(Item-finding rows)

^^^^^^^^

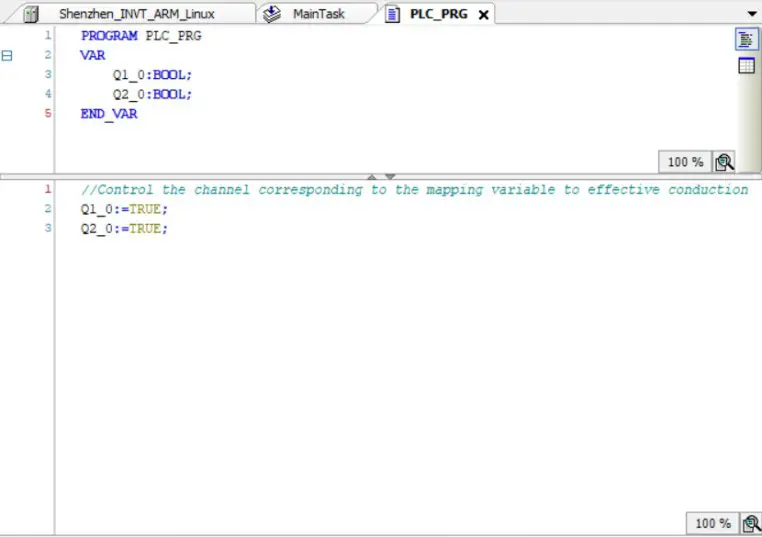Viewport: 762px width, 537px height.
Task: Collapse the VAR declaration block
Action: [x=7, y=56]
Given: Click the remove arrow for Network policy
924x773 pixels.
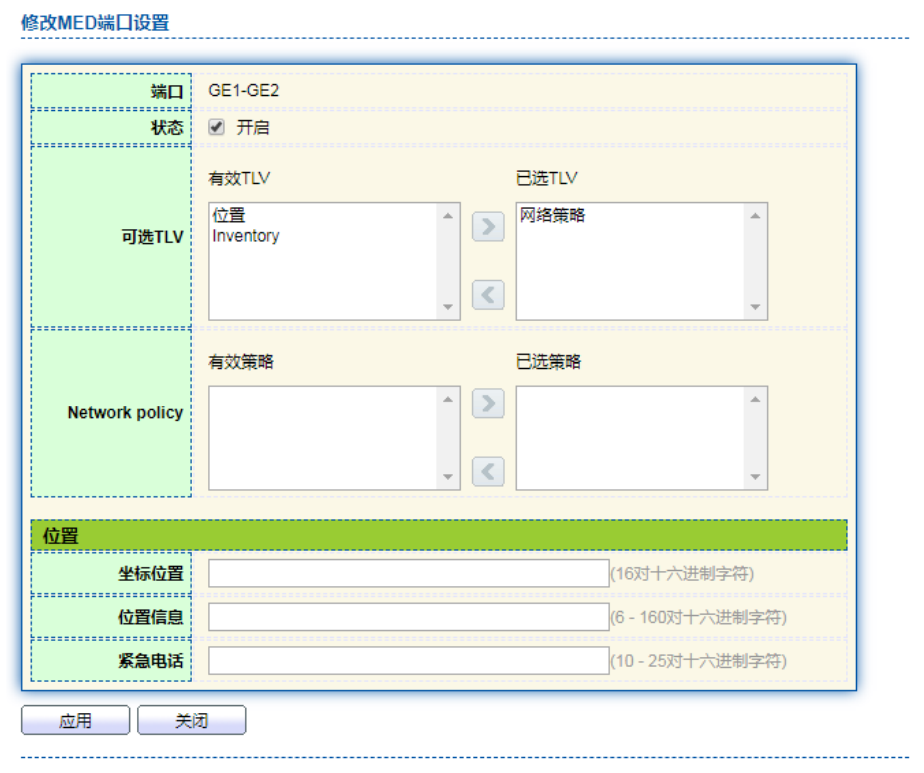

^^^^^^^^

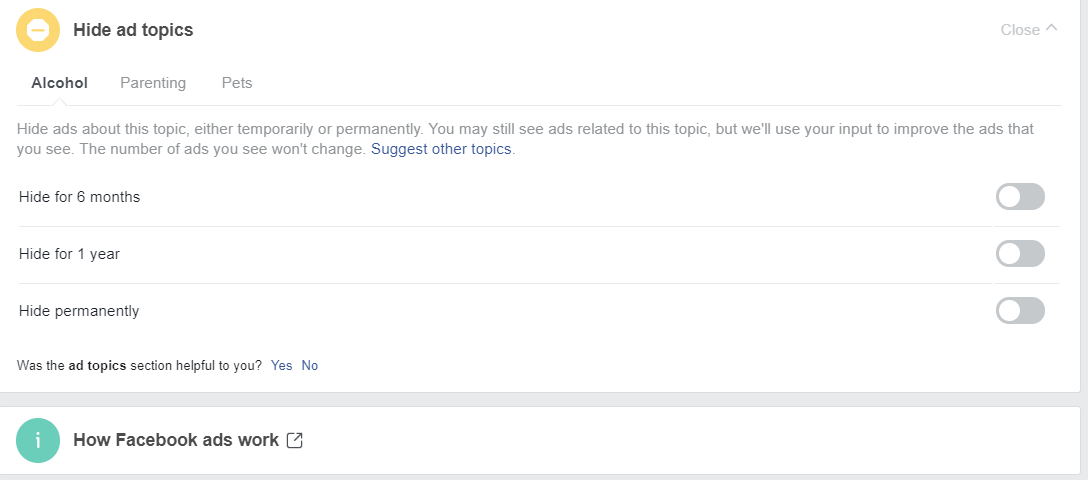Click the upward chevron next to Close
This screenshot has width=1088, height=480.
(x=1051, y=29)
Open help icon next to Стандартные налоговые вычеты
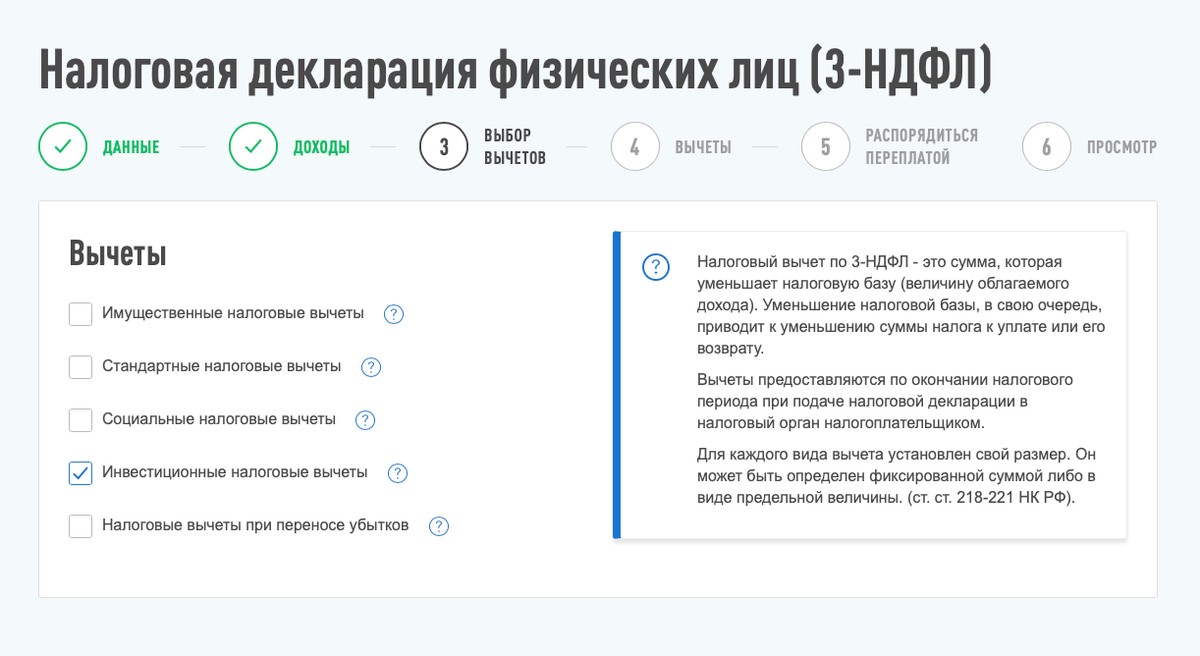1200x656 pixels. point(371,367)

^^^^^^^^

__Exercise instructions__: Update the rows between the lines holding "Viewport: 762px width, 537px height." and "924x773 pixels.", inclusive, so that "Network policy" becomes "Firewall policy" and nothing else changes. Leave the pictures out of your answer.

__Reply to the exercise__:
Viewport: 762px width, 537px height.
Task: Collapse the VAR declaration block
Action: [x=7, y=56]
Given: Click the remove arrow for Firewall policy
924x773 pixels.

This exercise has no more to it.